__PASSAGE TO READ__

********************

Are we reading the same posts, because that isn't what I read. People asked if the man was bitten, because that makes a huge difference. People advised to pay bills and most said there was a good possibility of them being sued. The OP and her husband are taking responsibility. At this point, that is all they can do.


----------



## angryrainbow (Jul 1, 2012)

martemchik said:


> Doesn't have to do anything with the OP...but I love the difference in opinion when the person that has the off-leash dog belongs to the forum.
> 
> The opinions are all like "well as long as your dog didn't do that much damage..." Where as if the forum member was the one that got "attacked", there would be a pitchfork carrying mob forming in order to get the other owner, sue the crap out of them, take their dog away from them, call them the most irresponsible human being on the face of the earth, someone that should never own a dog, ect.


The difference is that OP is actively seeking help, is being active on the situation, taking responsibility and has been managing their dogs. This was truly an accident, as I see it. 

My dog has been bitten numerous times.. let me tell you, the other owners knew jack squat about their dogs! Did nothing to manage even after sending my pup to the Emergency Vet (kept going to the dog park, where their dog terrorized everyone), couldn't read simple body language, didn't even take a leash for the times that things would get messy, with a horrible recall and OB to boot! I have no sympathy for these horrible owners.

OP is taking the right steps and I praise them for the work they are doing.

********************

__GIVEN DATA__

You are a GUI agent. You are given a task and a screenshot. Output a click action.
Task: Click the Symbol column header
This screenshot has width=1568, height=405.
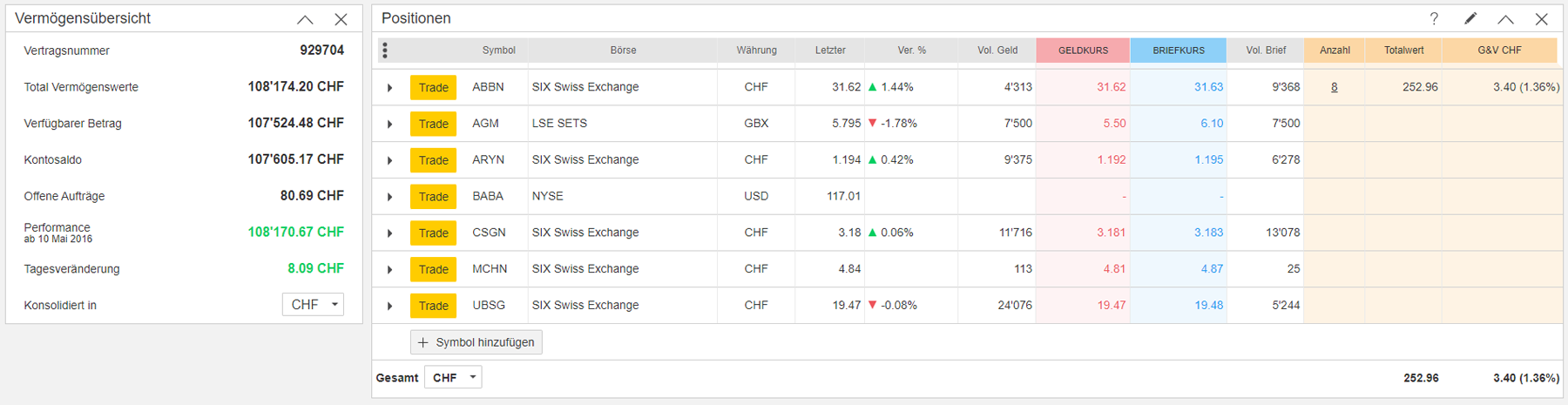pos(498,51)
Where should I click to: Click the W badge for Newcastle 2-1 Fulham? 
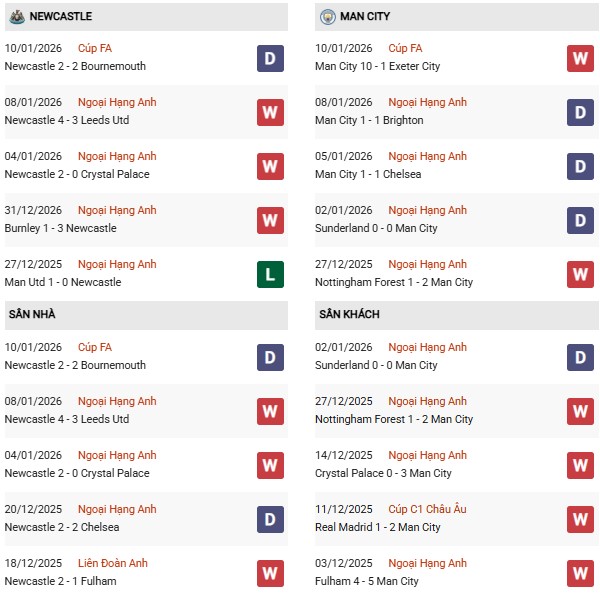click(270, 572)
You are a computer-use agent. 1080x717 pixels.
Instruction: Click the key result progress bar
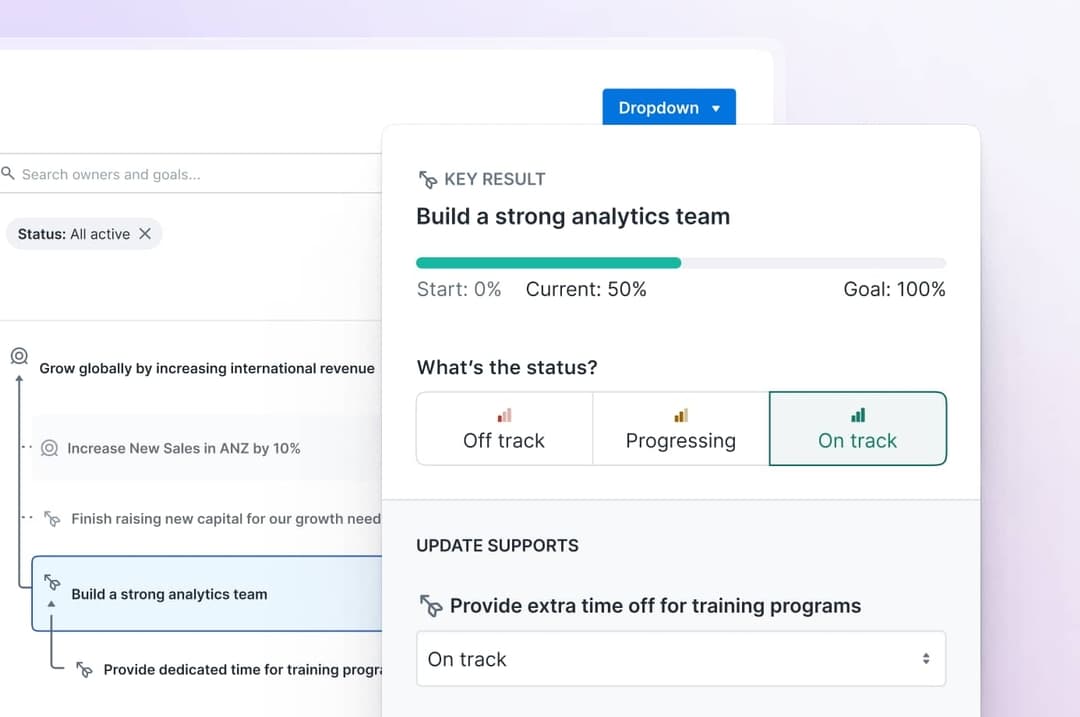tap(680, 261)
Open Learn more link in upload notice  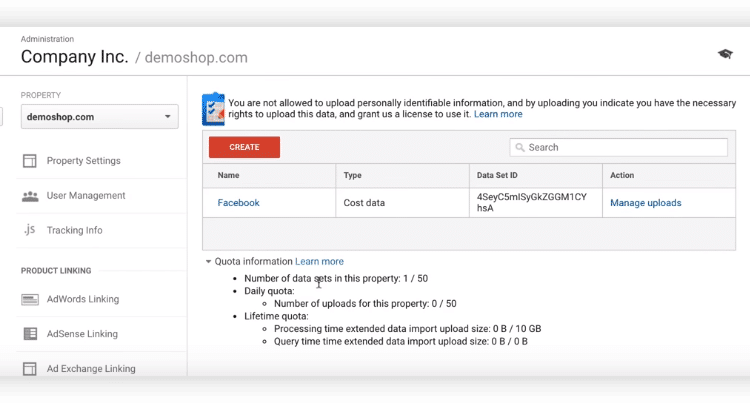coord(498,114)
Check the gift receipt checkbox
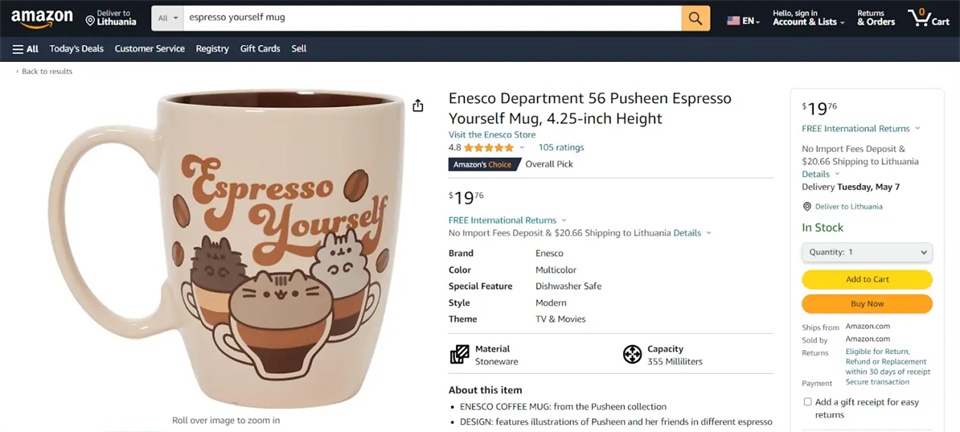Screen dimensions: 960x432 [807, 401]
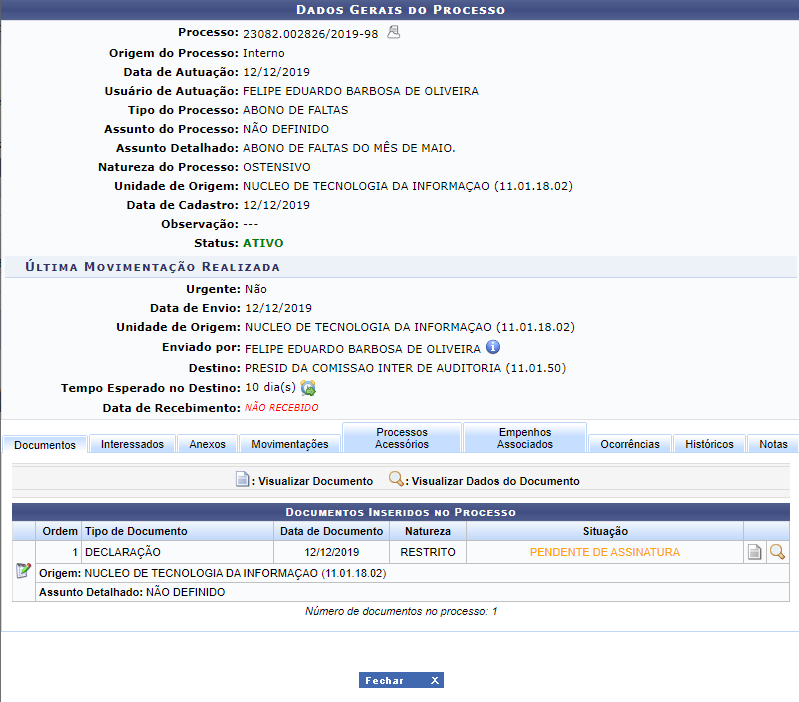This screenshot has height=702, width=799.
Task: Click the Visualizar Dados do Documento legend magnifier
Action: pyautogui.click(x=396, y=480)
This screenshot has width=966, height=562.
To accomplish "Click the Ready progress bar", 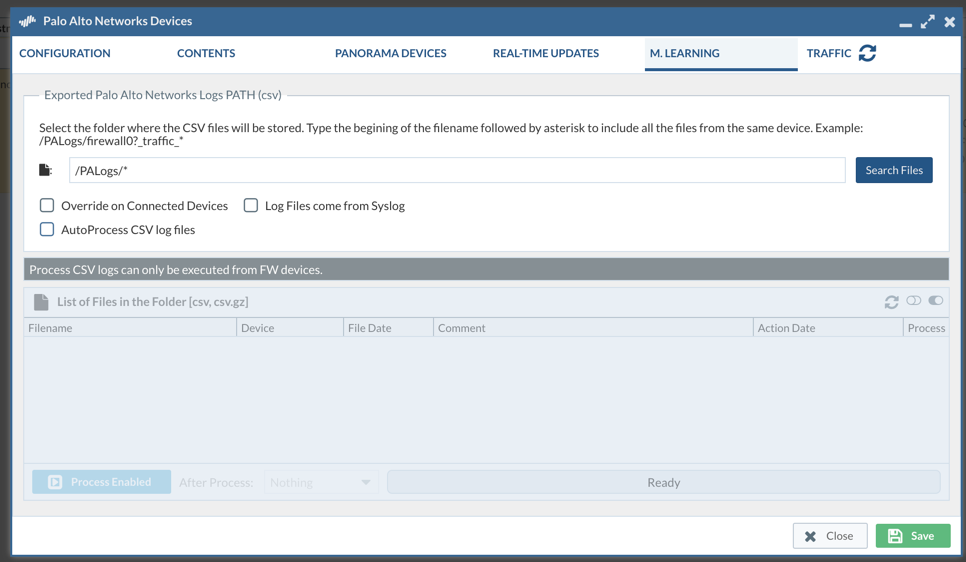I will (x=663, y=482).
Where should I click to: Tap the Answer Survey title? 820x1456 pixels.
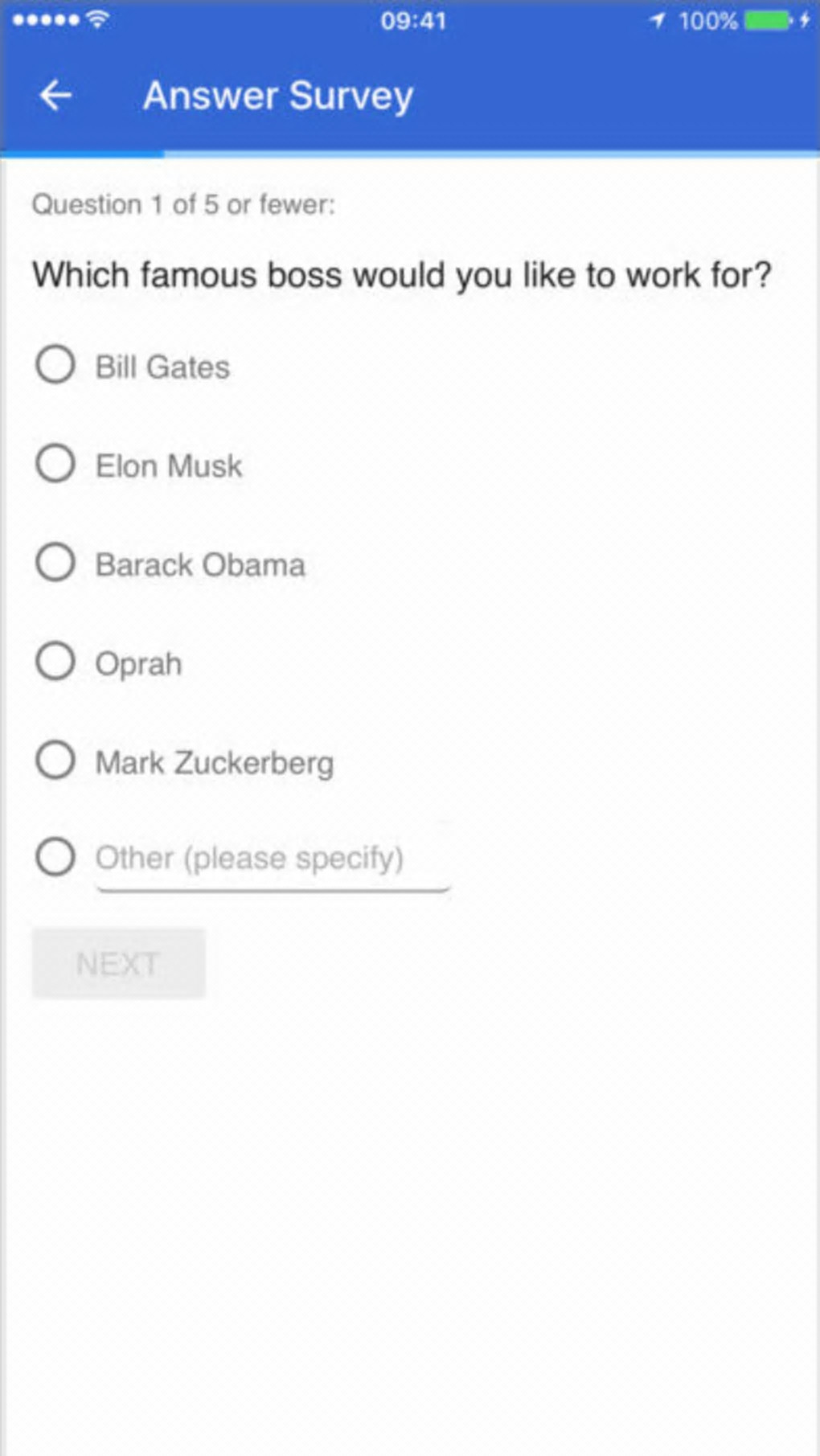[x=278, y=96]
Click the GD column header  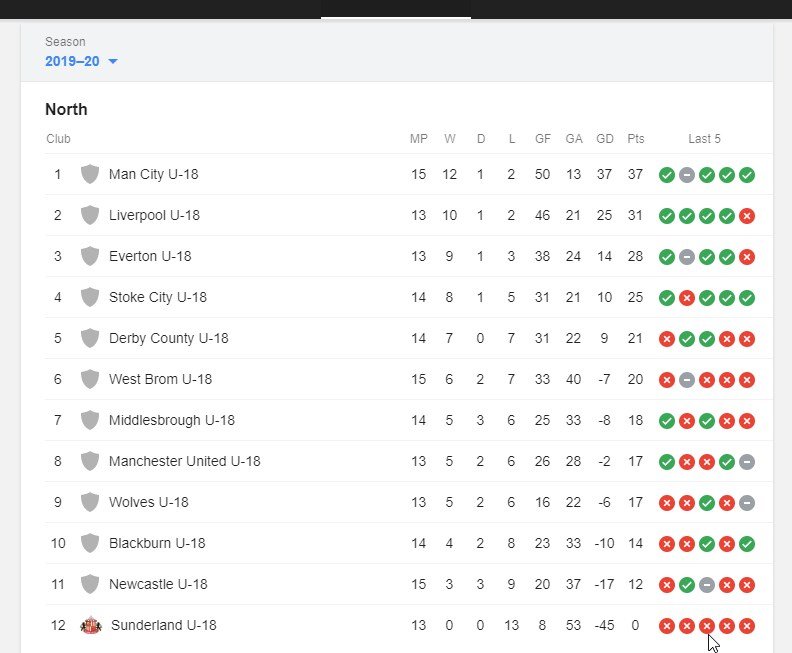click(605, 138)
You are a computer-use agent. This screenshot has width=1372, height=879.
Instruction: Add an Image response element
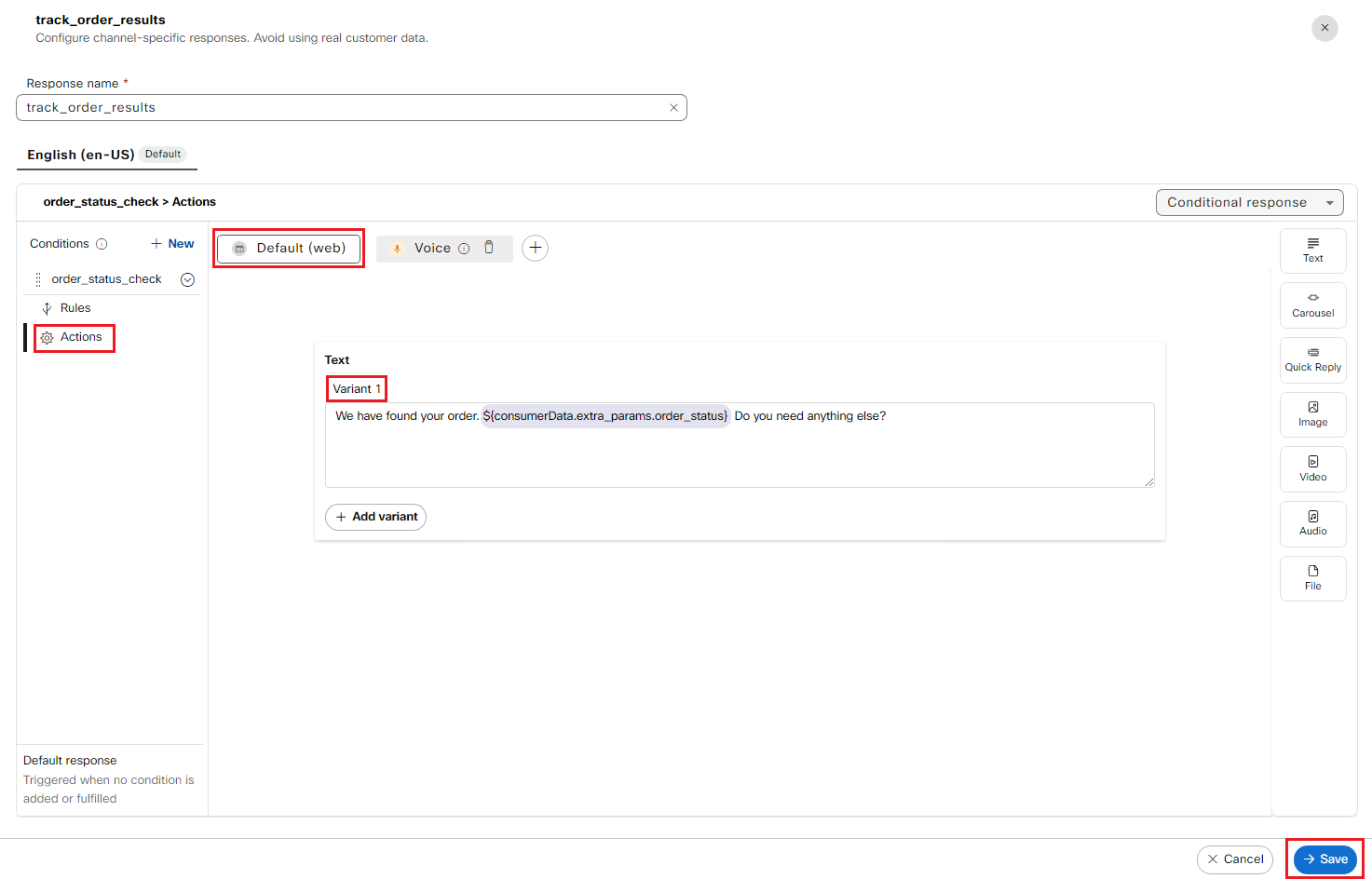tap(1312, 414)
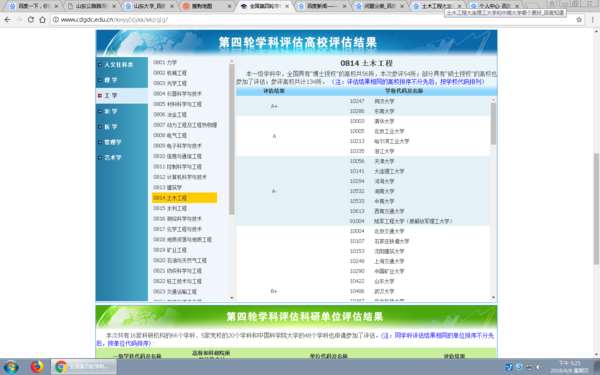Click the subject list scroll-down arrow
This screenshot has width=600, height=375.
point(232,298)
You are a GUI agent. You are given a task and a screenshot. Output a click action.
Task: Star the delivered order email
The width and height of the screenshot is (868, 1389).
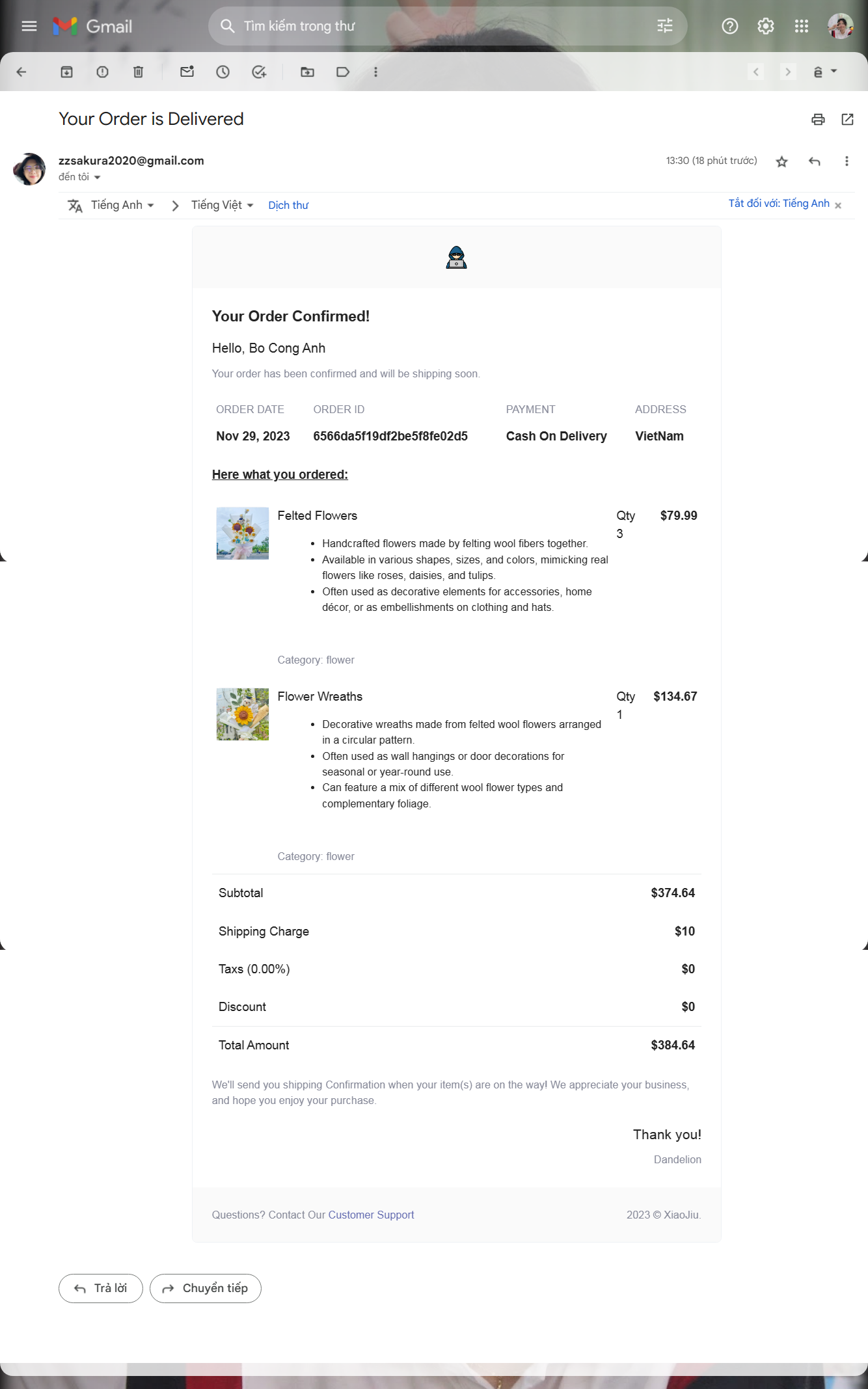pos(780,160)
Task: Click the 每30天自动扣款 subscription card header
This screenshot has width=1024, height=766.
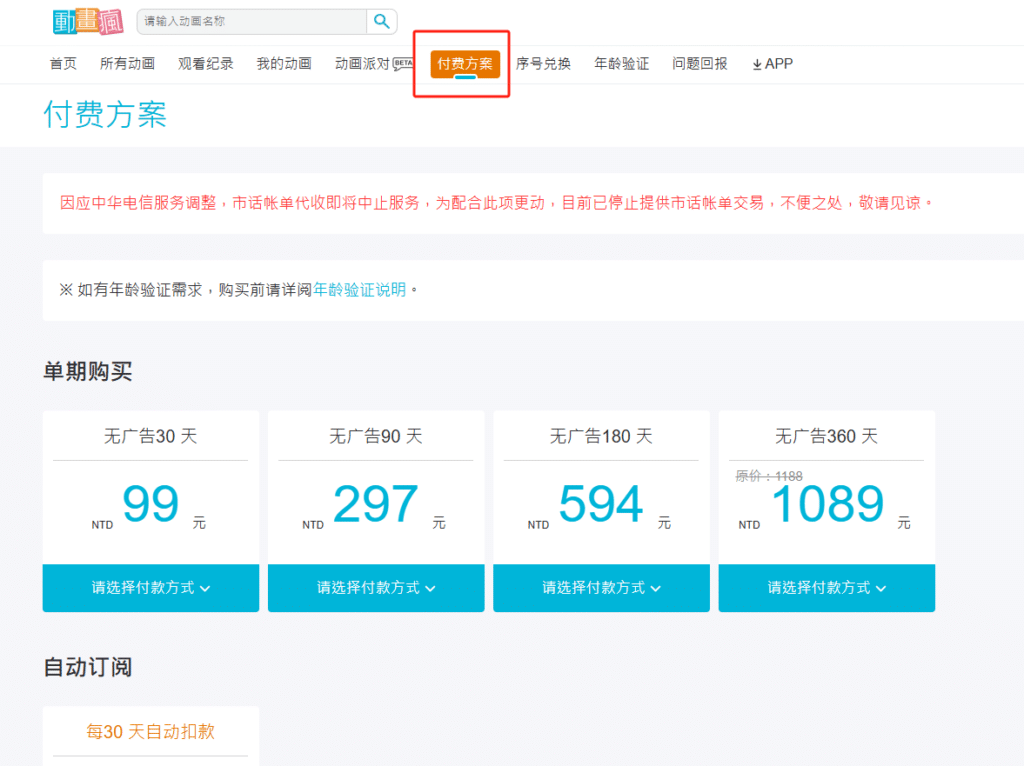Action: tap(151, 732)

********************

__ACTIONS TO TAKE__
1. Rewrite the paragraph of the dog-bite forum thread that begins "My dog has been bitten numerous times" as a short list, keeping its main facts.
2. Go on with the dog-bite forum thread, starting right after its last line.

__SOLVED PROBLEMS__
1.
- The writer's dog has been bitten many times.
- The other owners knew nothing about their own dogs.
- They did nothing to manage their dogs, even after the writer's pup had to go to the emergency vet.
- They kept going to the dog park, where their dog terrorized everyone.
- They couldn't read simple body language.
- They didn't bring a leash for when things got messy.
- Their dogs had terrible recall and obedience.
- The writer has no sympathy for these owners.

2.
----------



## Rangers-mom (Jan 28, 2013)

Martemchik, I think you are angry that the members of the board did not jump on the op and bite her head off. The truth is that her post pretty much bit her own head off. She admitted she screwed up. She said she needed to make it as right as she could - ie. pay bills and apologize. And finally she said she had to do things differently in the future - ie. make sure her dog was on a leash. I really don't know what more we could say to her that she already hadn't said to herself.


----------



## doggiedad (Dec 2, 2007)

in this case the OP is doing the right thing and you can tell
she's upset and sorry and the OP didn't let the dog off leash.
when people post that their dog was attacked rarely do you
read about the owner of the other being responsible and i
think that's what's disturbing to the members of the forum.



Rangers-mom said:


> Martemchik, I think you are angry that the members of the board did not jump on the op and bite her head off.
> 
> >>>>> The truth is that her post pretty much bit her own head off.<<<<<
> 
> ...


----------



## JakodaCD OA (May 14, 2000)

there is a big difference in people who are genuinely sorry and looking to make things right vs some dope who could care less that their dog runs around loose all the time causing chaos..

I would have NO problem if this happened to MY dog..well of course I'd be upset/angry, BUT, atleast the person was taking responsibility which makes a huge difference..


----------



## katdog5911 (Sep 24, 2011)

I do believe the other dog was leashed. I didn't really see the whole encounter. I was busy with Stella as Ruben ran off to the other dog. I just quickly saw the other dog about the same time Ruben did. I recalled Stella, (who had no choice but to come back as she was on a long line.) I didn't know anything was going on at first....I was busy getting Stella off the path for the dog and his owner to walk by. I just heard dh calling Ruben frantically. It was over in a matter of seconds. The man walked by me and Stella with his dog. At this point I still didn't know what happened. Only when I caught up to dh and Ruben did I get the story.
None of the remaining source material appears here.